ARTICLE

────

Model Showcases

Runway Act Two Review: AI Motion Direction for Creatives.

By Adam Morgan15 May 202610 min read
Runway Act Two Review: AI Motion Direction for Creatives

Runway Act Two promises director-level control over AI video. Here's what it actually delivers for film, set, and motion designers.

What Act Two Actually Does (Beyond the Marketing)

Article illustration

Runway's Act Two is not a text-to-video tool in the way most creatives currently understand that term. It sits inside Runway's Gen-4 system and works as a performance transfer layer: you supply a driving video of a human performance, and Act Two maps that facial expression, mouth movement, and gesture data onto a character reference. The output is generated video shaped by directorial intent, not just a visual response to a written prompt.

That distinction matters enormously. Standard text-to-video tools ask: what should this look like? Act Two asks: how should this character move, and how should the camera feel around them? The shift is from visual description to directorial instruction.

────

COLLECTED MATERIAL
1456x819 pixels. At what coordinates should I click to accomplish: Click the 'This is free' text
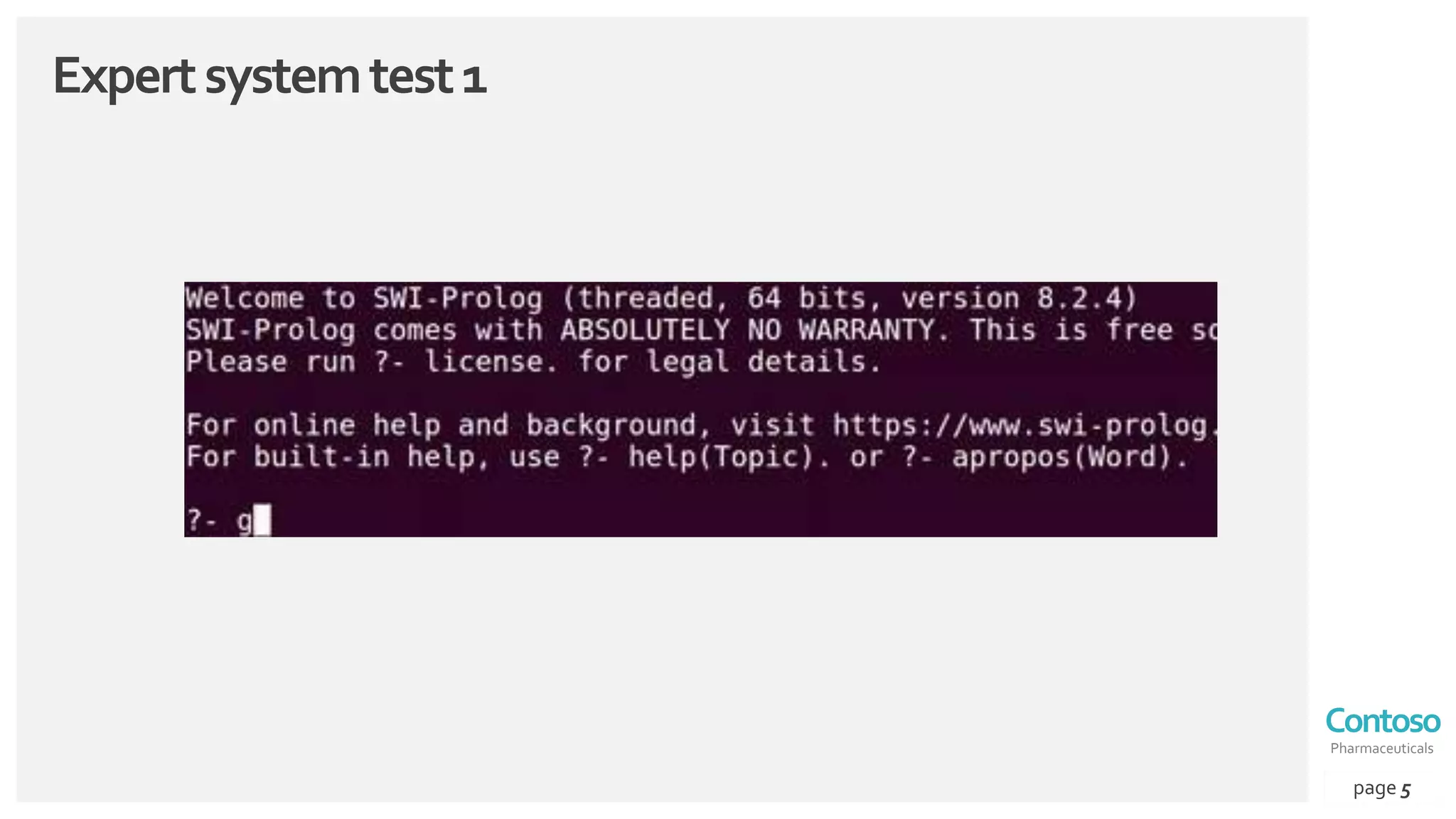[1071, 330]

────

Pick up the Runway Act Two review above right after its last sentence and keep writing it.

In practice, Act Two accepts a character reference image or video alongside a motion prompt. You can specify camera behaviour using cinematographic language: a slow dolly, a rack focus pull, an establishing wide. Independent testing reports output at up to 10 seconds of footage, at resolutions of 1280×768 or 768×1280, running at 24 fps. Render times reported in third-party reviews sit around 45 seconds for five seconds of footage and roughly 90 seconds for a ten-second clip. Those figures come from external test environments rather than a primary Runway specification sheet, so treat them as indicative rather than guaranteed.

What Act Two does well, according to independent reviewers: character consistency across a clip, performance transfer, and cinematic motion quality. Where it struggles: hand and body distortion on complex gestures, geometry collapse in detailed interior scenes, and imperfect replication of subtle facial expressiveness. These are not edge cases. They are consistent failure modes to plan around.

One boundary worth drawing clearly before going further: Act Two is a previs and motion-direction layer. It produces footage clips. It does not replace compositing, colour grading, or editorial tools. No source found positions it as a post-production suite, and using it as one will lead to frustration. Its job is to show how something moves and feels on camera, not to deliver broadcast-ready material.

Act Two is a directorial tool, not a generative one in the conventional sense. The input is a performance; the output is a camera-driven interpretation of that performance applied to a character reference.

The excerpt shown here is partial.